When two of the three NSX Advanced Load Balancer Controller nodes within a cluster are permanently down and not recoverable, the remaining Controller node in the cluster will be marked operationally down due to the lack of a cluster quorum.

Note:

All Service Engines continue to operate in so-called “headless mode”.

The following discusses the steps to be used to return to a highly available three-node cluster:

  1. To recover the cluster, the remaining healthy Controller node needs to be first be converted to a single-node cluster configuration. Thereafter, two new nodes can be added to the cluster.

  2. There are two ways of recovering a Controller, with configuration and without configuration. It is important to recover one node with configuration to ensure it is made the Controller leader, while other nodes are added as followers to the cluster:

    • To recover a Controller with configuration, use the /opt/avi/scripts/recover_cluster.py script.

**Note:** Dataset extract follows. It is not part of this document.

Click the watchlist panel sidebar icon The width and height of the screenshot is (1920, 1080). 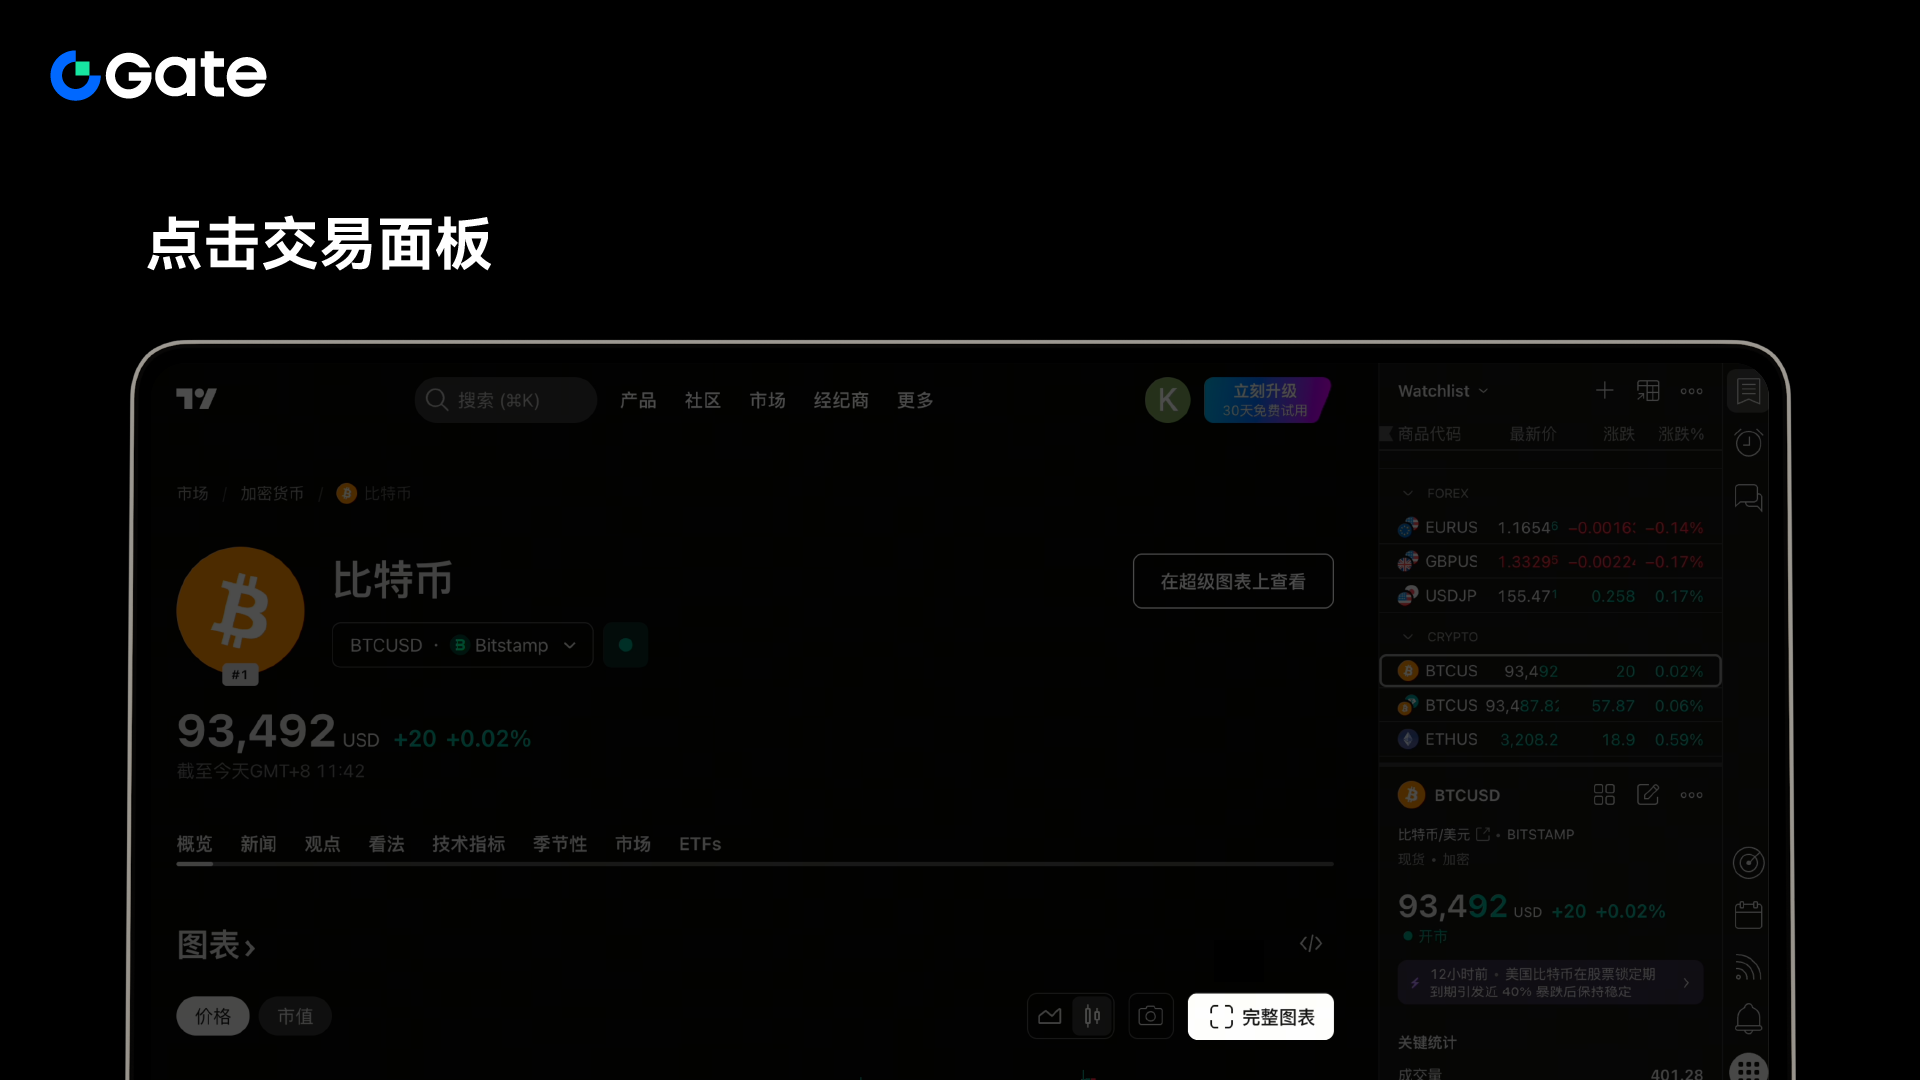point(1748,391)

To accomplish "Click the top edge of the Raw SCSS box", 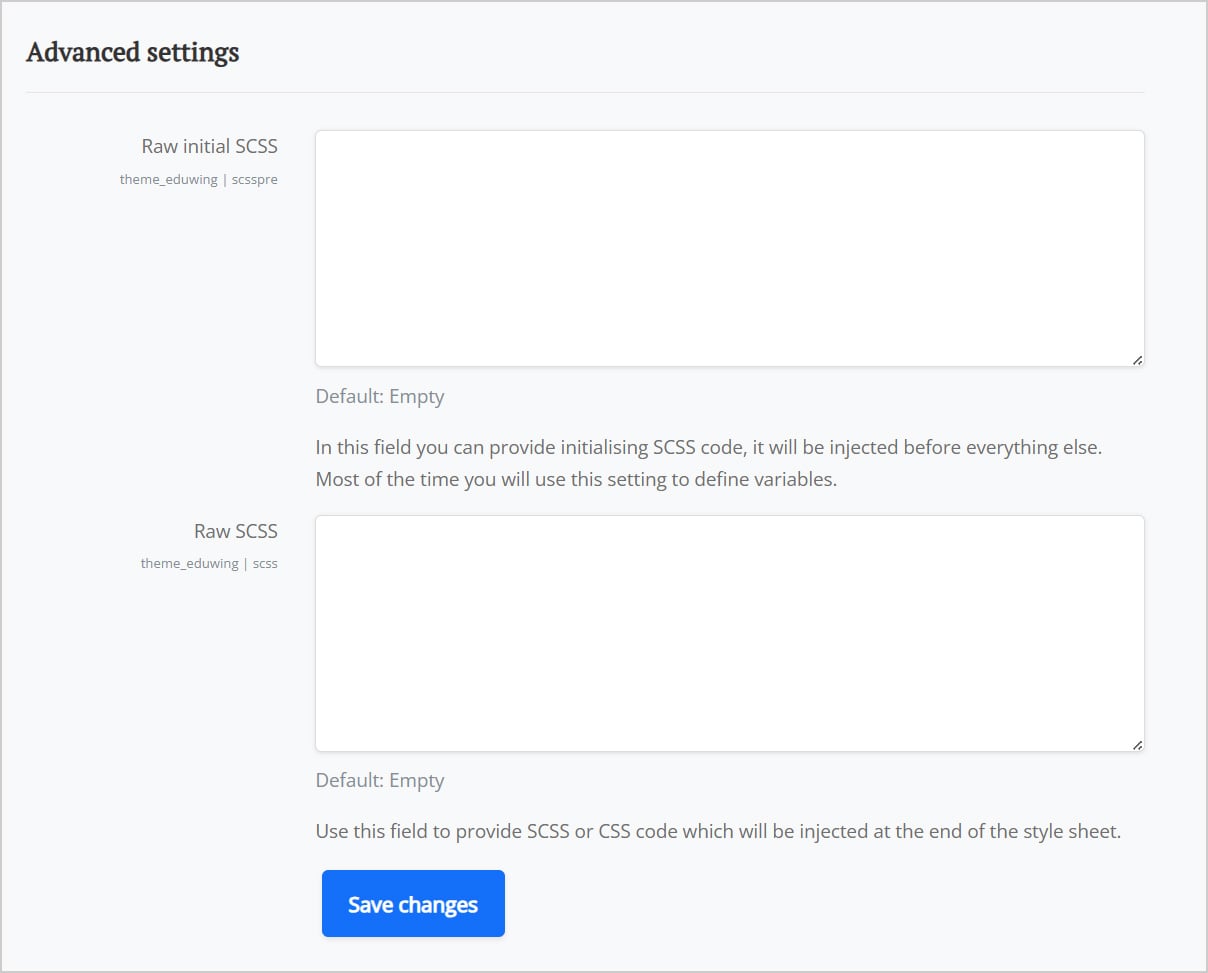I will click(729, 516).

    • To recover a Controller without configuration (essentially a factory reset; rarely necessary), use the /opt/avi/scripts/clean_cluster.py script instead. This is not reversible. The Controller will take a longer time to recreate the database. The/opt/avi/scripts/clean_cluster.py script performs the below tasks:

      • By default, this script reboots the connected SEs, unless the script is run with the switch: /opt/avi/scripts/clean_cluster.py --skip-se-reboot. The only way to login to the Controller node after running the Script is to reset the admin password through the UI.

Typical Recovery

To convert the remaining Controller node to a single-node cluster while preserving the NSX Advanced Load Balancer configuration, execute the following script from the root account. If you attempt to execute it from a non-root account, the script will fail with a Permission denied message. Run sudo and enter the admin password to be promoted to root before running the script.

root@controller1:/home/admin# /opt/avi/scripts/recover_cluster.py

The script will ask for confirmation as a precaution and remind the user must run the script as root.

It is highly recommended to power off the other Controllers that were part of the cluster when running the recover_cluster.py script. Failure to do so can put the current and other nodes in an inoperable state.

The script stops all services on the Controller and restarts them. The Controller will be down and inaccessible for a few minutes.

Once the script finishes, you will be able to log into the Controller node as a single-node cluster. To make this a highly available three-node cluster, add two new, unconfigured Controllers nodes to the cluster.